▸ **Brief 1**: Output everything in the Franklin transcript from "He helped establish" down to "inventor bifocal eyeglasses.", word for word.
▸ **Brief 2**: Pick up the Franklin transcript after its last line and keep it going.

(Document segment)

He helped establish a fire company. He raised the militia

(12:35):
in the seventeen forties because the residents of Philadelphia were
worried about the French all sorts of plans for cleaning
up sidewalks, installing street lamps. He was an inventor bifocal eyeglasses.
He invented the woodburning stove that was supposed to be
safer to prevent fires. He also invented lightning rods. So

(12:57):
he had all that going for him before he retired
at the young age of forty two. And that's a
kind of carryover of the so called Protestant work ethic.
Not because Protestants worked harder than Roman Catholics or Jews
or other people. But back in the sixteenth century, people
like Martin Luther argued that ordinary activities in the world,

(13:19):
ordinary work in the world, even in the home, mother
is changing diapers. This was work that was dignified, that
honored God, and that was part of the so called
priesthood of all believers. In Franklin, I think carried that
Protestant conception of work with him, And I don't know

(13:39):
how much he necessarily thought about it in theological categories,
but the work ethic that he exhibited, I think it's
possible to explain from his Protestant background. You know, I
think a lot of people also know Franklin for the
virtues that he pursues.

Speaker 3 (13:59):
The intense higheta of his Puritan parents acted as a
kind of a tether spiritually intellectually restraining Franklin's skepticism. He
would stretch his moral and doctrinal tether to the breaking
point by the end of a youthful sojourn he made
to London, and when he returned to Philadelphia in seventeen

(14:20):
twenty six, he resolved to conform more closely to his parents'
ethical code. Because he really sowed his wild oats in London.

Speaker 4 (14:29):
And he ended up broken.

Speaker 3 (14:31):
You know, lots of problem.

Speaker 2 (14:33):
I do teach every year his autobiography, which has his
plan for moral perfection or improvement, and keeps a little
chart in a kind of OCD way, which I find
amusing and also kind of silly. But he was a
guy who liked to calculate things.

Speaker 4 (14:57):
I made a little book in which I allotted a
page for each of the virtues. I ruled each page
with red ink, so as to have seven columns, one
for each day of the week, marking each column with
a letter for the day. I crossed these columns with
thirteen red lines, marking the beginning of each line with
the first letter of one of the virtues on which
each line and in its proper column, I might mark

(15:19):
by a little black spot. Each fault I found, upon
examination to have committed respecting that virtue upon the day.

Speaker 2 (15:27):
And the virtues that he pursues there are a mix
of Ancient and Christian.

Speaker 4 (15:36):
One temperance, Eat not to dullness, drink not to elevation.
Two Silence, Speak not but what may benefit others or yourself.

(End Document segment)
(Provided records)

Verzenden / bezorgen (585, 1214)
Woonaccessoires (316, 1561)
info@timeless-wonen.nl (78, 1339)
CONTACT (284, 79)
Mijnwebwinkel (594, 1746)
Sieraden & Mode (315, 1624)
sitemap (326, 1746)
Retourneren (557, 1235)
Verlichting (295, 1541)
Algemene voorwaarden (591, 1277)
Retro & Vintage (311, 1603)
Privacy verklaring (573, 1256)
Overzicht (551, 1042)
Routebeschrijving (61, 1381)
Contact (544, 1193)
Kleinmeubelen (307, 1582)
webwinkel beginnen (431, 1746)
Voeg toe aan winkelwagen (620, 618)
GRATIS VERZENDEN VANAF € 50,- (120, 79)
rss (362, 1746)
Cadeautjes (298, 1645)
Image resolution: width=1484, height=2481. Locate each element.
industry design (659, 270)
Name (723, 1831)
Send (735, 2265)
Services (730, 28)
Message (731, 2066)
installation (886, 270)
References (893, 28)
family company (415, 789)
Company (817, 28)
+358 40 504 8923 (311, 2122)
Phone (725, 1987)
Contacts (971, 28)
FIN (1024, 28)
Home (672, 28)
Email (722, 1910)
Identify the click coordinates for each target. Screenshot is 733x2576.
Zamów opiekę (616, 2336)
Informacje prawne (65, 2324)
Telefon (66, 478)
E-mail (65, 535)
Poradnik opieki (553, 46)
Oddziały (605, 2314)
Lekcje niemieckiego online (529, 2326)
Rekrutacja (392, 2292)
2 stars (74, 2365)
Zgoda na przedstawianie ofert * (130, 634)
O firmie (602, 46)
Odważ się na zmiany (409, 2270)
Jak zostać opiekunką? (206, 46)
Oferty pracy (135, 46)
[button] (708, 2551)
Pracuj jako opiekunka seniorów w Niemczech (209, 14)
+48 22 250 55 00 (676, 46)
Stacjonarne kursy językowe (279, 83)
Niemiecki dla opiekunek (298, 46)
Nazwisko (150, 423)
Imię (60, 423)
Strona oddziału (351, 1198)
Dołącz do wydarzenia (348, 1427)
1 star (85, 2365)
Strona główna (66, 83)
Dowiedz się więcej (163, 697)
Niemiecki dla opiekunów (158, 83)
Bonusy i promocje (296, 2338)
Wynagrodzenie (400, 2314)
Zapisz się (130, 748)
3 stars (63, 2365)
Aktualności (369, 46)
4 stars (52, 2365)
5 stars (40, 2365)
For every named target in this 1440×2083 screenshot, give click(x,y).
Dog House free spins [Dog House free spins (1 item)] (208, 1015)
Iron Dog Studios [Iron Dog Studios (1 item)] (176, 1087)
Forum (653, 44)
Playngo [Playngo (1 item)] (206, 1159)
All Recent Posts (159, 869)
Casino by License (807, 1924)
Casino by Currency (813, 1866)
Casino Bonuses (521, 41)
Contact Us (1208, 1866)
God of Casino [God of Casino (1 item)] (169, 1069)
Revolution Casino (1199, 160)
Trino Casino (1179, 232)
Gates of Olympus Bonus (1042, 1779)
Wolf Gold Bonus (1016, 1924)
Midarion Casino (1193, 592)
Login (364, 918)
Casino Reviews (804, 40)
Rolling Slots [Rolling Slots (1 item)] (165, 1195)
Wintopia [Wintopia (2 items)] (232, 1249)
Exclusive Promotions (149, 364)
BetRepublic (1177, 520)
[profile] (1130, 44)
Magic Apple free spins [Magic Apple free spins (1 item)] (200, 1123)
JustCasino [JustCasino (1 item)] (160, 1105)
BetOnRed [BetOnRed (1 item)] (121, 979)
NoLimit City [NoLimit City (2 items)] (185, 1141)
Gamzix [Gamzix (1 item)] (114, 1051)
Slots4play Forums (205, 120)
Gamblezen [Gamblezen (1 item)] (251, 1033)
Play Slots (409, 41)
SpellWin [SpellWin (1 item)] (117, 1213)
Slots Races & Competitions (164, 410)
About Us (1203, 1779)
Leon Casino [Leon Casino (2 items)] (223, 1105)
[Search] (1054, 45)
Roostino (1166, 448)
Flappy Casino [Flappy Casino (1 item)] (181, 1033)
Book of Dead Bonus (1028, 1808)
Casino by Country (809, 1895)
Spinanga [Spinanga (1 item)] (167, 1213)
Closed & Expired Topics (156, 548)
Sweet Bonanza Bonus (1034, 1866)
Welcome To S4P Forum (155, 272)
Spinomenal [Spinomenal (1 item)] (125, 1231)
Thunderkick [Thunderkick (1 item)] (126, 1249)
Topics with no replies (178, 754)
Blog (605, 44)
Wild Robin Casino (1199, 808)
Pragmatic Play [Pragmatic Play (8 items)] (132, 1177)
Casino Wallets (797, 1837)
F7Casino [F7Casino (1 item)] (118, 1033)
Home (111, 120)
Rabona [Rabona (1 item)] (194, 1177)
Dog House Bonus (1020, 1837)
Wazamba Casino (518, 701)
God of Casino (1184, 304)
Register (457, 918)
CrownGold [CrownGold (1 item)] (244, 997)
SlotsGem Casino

(End Provided records)

▸ **Reply 1**:
He helped establish a fire company. He raised the militia

(12:35):
in the seventeen forties because the residents of Philadelphia were
worried about the French all sorts of plans for cleaning
up sidewalks, installing street lamps. He was an inventor bifocal eyeglasses.

▸ **Reply 2**:
Avoid trifling conversation. Order that all your things have their places,
that each part of your business have its time. Resolution,

(15:58):
Resolve to perform what you aunt perform without fail what
you resolve frugality, Make no expense but to do good
to others or yourself. Waste nothing industry.

Speaker 2 (16:13):
Lose no time.

Speaker 4 (16:14):
Be always employed in something useful. Cut off all unnecessary actions. Sincerity, justice, moderation, friendliness, chastity, humility,
imitate Jesus and Socrates.

Speaker 2 (16:32):
You know, I think that general program again has a
lot of Christian morality behind it. This is relevant. I mean.
Franklin was a contemporary of the Puritan theologian Jonathan Edwards.
They were born roughly at the same time. I think
Edwards was seventeen three, Franklin seventeen oh six. Anyway, Edwards,

(16:55):
who was a very intense zealous Protestant preacher. In addition
into being a theologian in his youth, he also had
a scheme for a kind of moral perfection or moral improvement,
and in many respects it resembles Franklin's. It's striking to
me that both of these men, even though with very

(17:18):
different understandings of Christianity, did something similar. And it makes
me think that in New England Protestantism or also known
as Puritanism, that this was a common practice among people
who wanted to improve their lives, to keep a journal
and have some kind of plan a scheme for moral improvement.

(17:41):
That similarity between those two figures of very different persuasions. Religiously,
you could argue that Franklin's ideas about morality and ethics
came from a Protestant background.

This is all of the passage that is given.